Hopefully the Sixers do, whether or not they've clinched. They could certainly use the tune-up, the reminder of what it's like to play a team whose season didn't really end in February, the challenge of having to lock in for 48 minutes and not just the first and last six. Jimmy & Co. will probably give them that, as the Heat look to climb out of the 3-6 matchup (and a first-round date with either Milwaukee and Brooklyn) and into the 4-5 (with a second-round series against Philly likely imminent). I still don't want to see Miami at any point this postseason, and I have to imagine neither do the guys on the team -- with the potential exception of Joel, who Jimmy still appears to have some weird sort of Svengali hold on. But to potentially get the chance to knock Miami out of their side of the playoff bracket while also getting the taste of blood and salt back in their mouths for the first time in months feels like something worth getting up for, whether or not they've already secured their own postseason standing.

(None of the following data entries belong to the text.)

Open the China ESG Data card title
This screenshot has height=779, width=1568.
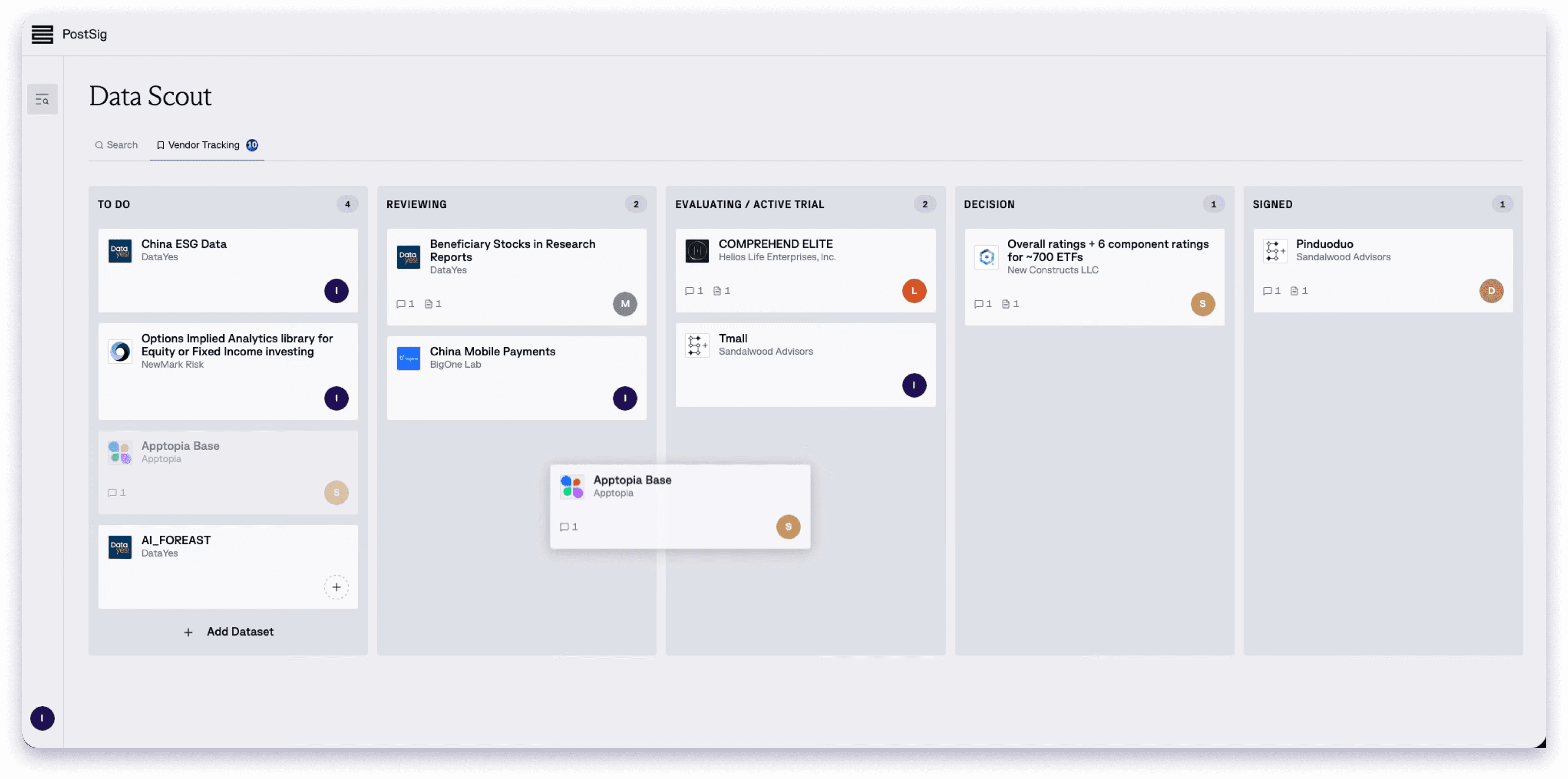(184, 244)
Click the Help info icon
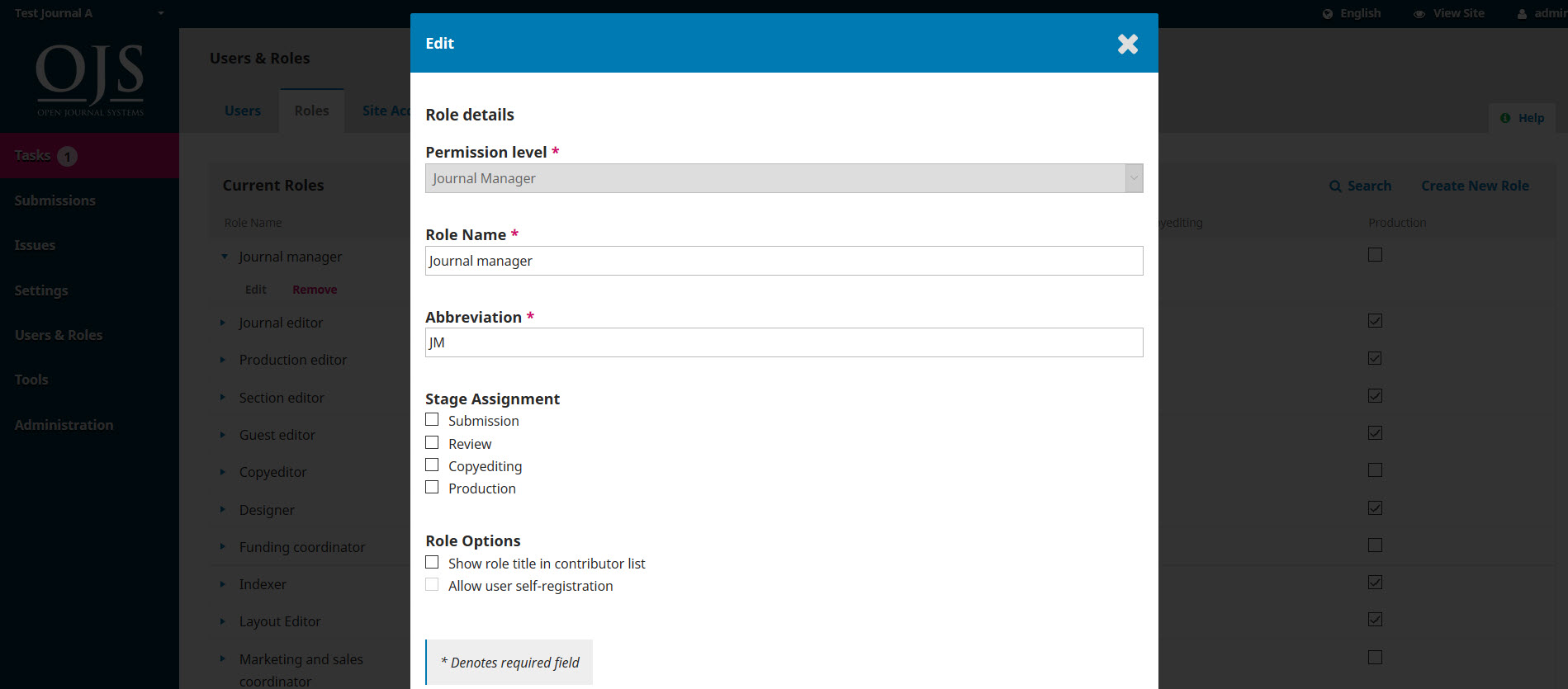The image size is (1568, 689). point(1505,118)
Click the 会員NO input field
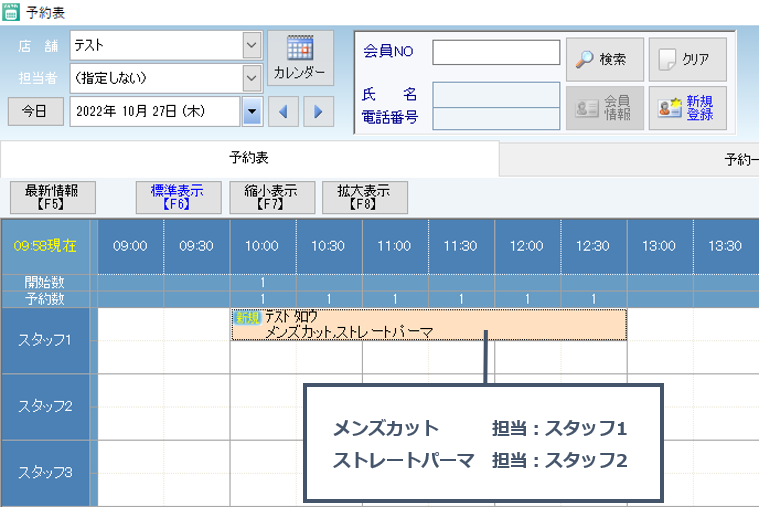This screenshot has width=759, height=508. coord(495,52)
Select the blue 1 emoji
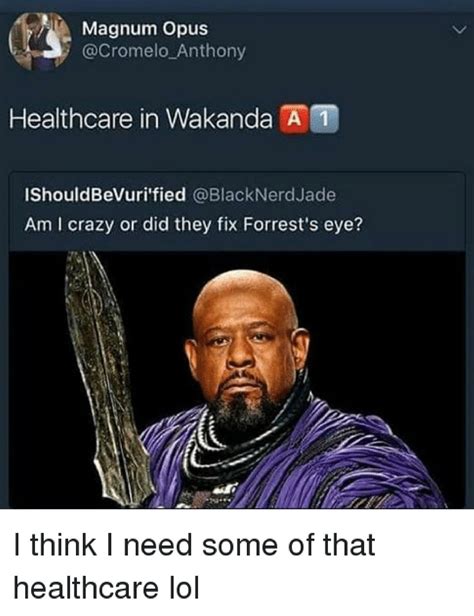This screenshot has height=616, width=474. pyautogui.click(x=324, y=119)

And then? We still have two home games against Orlando -- who might have a starting backcourt of Elsa from Frozen and one of the Quad City DJs by the time they make it to Philly -- to get right, and if we somehow still need it, to coast to an easy win to ensure the one seed. Most likely, we'll spend those games getting plenty of reps for Isaiah Joe, Rayjon Tucker and Paul Reed (hell, maybe we'll even call Zhaire Smith back to Philly for the occasion) while Embiid, Ben Simmons and Tobias Harris bathe in lavender and oatmeal somewhere many hundreds of miles away, and get their bodies and minds centered in time for postseason ball. If we have one more signature-ish win under our belt by then -- a beatdown of a good team who we hate and who kinda needs the W themselves -- I think they'll be ready. Just as importantly, so will we.